## Given passage
BEGIN
I’ve been looking forward to Easter this year. For weeks I’ve thought about it, mentally preparing for a spectacular day. This year I just know Easter will be special.
I carpool to church with a friend. Early in March or late February, we chatted about Easter plans. The question came up, What did you do last year?
I did nothing. Well, nothing Eastery. The fact that it was Easter was just a vague part of the day.
Easter fell during my college’s Spring Break and I wanted to see family. I figured a train ticket was cheaper than a flight, so I bought round-trip tickets to Ohio to spend Spring Break week with my brother, sister-in-law, and nieces.
But there was one problem. It was a long ride. I left South Carolina on Saturday close to 10 pm and rode all night to DC. In the Capitol, I had a 6 hr layover. And then almost all night to Ohio, arriving early Monday morning at 3 am.
Palm Sunday and Easter Sunday spent in the nation’s capital.
I’ll admit I had a romantic notion of cross-country train travel. Easter in the Capitol? It sounded amazing. But the trip was far from romantic.
First, I had a very loaded suitcase I was hauling around. (It must have been at least 40 lbs. I way overpacked) My suitcase at my feet, a stuffed backpack on my lap. And since I wanted to have a good grip on my environment, I left my contacts in the entire trip. I discovered what bleary-eyed truly meant.
I dozed, and woke at every train stop. Charlotte, Roanoke, Lynchburg, Arlington. As dawn rose in the Virginia Mountains, the guy sitting next to me called someone in New York. He talked non-stop for the next 5 hours.
Union Station is chaotic. And I hadn’t slept that well. So Palm Sunday I dragged my bag around the station, unsure whether this trip was a bad idea or not.
McDonalds at Union Station. While I stood in line, I turned down at least 5 different people who asked for money. And I ordered a McGriddle and sat at a booth.
I opened my phone, scanning Facebook.
Then this homeless fellow sat at my bench. What do you want? I tried to be polite, but this was creepy.
I could not understand what the guy wanted. He mumbled something about a phone charger, but my booth didn’t have a plug. I indicated I would leave, and he asked me to stay.
I was going to leave and get out of Union Station. But it’s Sunday, I should be in Church. I couldn’t just leave. I asked the guy if he went to church, and his response was mixed. After telling him I was leaving, I said, “Let me pray for you.”
And then I packed all the Gospel things I could think of in my prayer. “Thank you for dying on the Cross for our sins, and coming back alive again.”
Then I grabbed my suitcase and darted away. As much as you can dart with a bag that heavy.
I stood right inside the doors of Union Station, watching the taxis, and all the people asking for money. I called my brother, his voice grounded me somewhat. Then I plowed through the doors, practically running across the street.
END
## Provided records
BEGIN
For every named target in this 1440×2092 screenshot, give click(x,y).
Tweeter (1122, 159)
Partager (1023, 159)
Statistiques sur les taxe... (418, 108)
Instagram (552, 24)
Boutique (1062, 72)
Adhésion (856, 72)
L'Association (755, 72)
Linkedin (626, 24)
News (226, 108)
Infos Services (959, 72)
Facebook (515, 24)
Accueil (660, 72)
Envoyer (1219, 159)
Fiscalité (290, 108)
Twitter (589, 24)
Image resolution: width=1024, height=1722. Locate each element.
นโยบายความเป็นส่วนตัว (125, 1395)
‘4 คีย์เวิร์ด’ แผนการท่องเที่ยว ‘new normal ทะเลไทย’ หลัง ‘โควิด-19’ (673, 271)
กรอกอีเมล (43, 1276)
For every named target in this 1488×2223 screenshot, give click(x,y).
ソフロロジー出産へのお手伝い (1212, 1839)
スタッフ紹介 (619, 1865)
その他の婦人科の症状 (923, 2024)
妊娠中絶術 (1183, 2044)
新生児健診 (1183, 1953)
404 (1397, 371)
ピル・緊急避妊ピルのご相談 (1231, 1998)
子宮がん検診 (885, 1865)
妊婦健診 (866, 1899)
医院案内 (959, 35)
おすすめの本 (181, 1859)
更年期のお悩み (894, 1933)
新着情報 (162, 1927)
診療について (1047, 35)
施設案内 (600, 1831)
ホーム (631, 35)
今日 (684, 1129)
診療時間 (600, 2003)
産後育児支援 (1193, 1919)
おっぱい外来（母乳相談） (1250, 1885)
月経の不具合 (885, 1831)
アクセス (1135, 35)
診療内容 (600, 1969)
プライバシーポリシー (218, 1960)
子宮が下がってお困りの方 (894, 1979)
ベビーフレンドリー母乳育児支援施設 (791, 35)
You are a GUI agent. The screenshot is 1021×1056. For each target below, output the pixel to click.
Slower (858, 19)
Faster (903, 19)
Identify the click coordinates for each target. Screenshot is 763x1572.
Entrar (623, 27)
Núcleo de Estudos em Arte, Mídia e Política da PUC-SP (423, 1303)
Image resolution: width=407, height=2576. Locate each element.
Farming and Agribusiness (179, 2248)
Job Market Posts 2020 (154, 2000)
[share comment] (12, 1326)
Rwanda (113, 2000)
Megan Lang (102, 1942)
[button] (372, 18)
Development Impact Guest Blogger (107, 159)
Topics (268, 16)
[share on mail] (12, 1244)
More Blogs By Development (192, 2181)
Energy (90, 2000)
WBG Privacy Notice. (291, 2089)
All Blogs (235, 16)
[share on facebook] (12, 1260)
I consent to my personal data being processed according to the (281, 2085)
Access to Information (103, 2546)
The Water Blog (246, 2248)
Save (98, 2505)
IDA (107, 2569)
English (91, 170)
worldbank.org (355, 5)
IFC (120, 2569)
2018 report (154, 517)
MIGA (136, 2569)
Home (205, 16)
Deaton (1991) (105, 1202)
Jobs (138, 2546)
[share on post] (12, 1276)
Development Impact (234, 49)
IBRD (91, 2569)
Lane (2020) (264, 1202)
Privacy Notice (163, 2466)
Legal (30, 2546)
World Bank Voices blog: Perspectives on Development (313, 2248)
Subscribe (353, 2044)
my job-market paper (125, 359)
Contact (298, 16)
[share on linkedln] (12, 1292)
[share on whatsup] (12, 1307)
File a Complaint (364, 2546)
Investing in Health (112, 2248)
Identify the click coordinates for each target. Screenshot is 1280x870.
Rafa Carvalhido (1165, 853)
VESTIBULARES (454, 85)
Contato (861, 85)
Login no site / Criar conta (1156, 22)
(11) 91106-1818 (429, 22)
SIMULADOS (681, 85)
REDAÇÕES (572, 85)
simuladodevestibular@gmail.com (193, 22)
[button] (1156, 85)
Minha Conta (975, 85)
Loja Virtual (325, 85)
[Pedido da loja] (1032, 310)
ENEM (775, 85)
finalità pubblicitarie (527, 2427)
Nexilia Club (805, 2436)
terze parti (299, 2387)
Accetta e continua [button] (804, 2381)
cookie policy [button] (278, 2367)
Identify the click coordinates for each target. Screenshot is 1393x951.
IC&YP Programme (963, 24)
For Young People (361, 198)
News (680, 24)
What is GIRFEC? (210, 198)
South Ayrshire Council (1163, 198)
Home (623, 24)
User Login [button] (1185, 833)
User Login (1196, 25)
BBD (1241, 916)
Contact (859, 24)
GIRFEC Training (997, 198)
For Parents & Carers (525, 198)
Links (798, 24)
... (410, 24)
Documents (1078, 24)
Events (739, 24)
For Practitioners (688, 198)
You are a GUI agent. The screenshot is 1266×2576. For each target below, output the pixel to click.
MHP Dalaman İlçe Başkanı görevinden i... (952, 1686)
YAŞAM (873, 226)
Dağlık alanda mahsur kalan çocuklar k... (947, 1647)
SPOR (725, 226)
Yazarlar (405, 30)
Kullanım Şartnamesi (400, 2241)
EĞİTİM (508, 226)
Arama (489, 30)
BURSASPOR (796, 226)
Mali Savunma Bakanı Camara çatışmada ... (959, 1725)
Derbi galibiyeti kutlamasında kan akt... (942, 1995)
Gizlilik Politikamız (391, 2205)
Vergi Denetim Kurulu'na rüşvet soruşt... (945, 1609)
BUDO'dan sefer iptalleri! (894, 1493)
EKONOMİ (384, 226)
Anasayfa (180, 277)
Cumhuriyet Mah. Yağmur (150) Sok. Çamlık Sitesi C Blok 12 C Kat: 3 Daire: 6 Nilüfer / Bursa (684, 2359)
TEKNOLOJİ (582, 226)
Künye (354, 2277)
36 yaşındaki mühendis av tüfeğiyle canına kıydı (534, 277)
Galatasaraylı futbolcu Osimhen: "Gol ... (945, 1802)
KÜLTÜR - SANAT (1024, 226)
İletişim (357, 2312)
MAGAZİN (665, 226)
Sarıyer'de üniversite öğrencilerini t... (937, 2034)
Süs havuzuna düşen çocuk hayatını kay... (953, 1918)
END
## Tasks to carry out
[1] From the Easter travel story, answer these:
(a) Around what time on Saturday did the writer leave South Carolina?
(b) How long was the layover in the Capitol?
(c) What did the writer order at the McDonalds in Union Station?
[2] Please echo the Easter travel story word for word between "I’ll admit I" and "bleary-eyed truly meant.", inclusive.

## Answers to the tasks
[1]
(a) Close to 10 pm.
(b) 6 hours.
(c) A McGriddle.

[2]
I’ll admit I had a romantic notion of cross-country train travel. Easter in the Capitol? It sounded amazing. But the trip was far from romantic.
First, I had a very loaded suitcase I was hauling around. (It must have been at least 40 lbs. I way overpacked) My suitcase at my feet, a stuffed backpack on my lap. And since I wanted to have a good grip on my environment, I left my contacts in the entire trip. I discovered what bleary-eyed truly meant.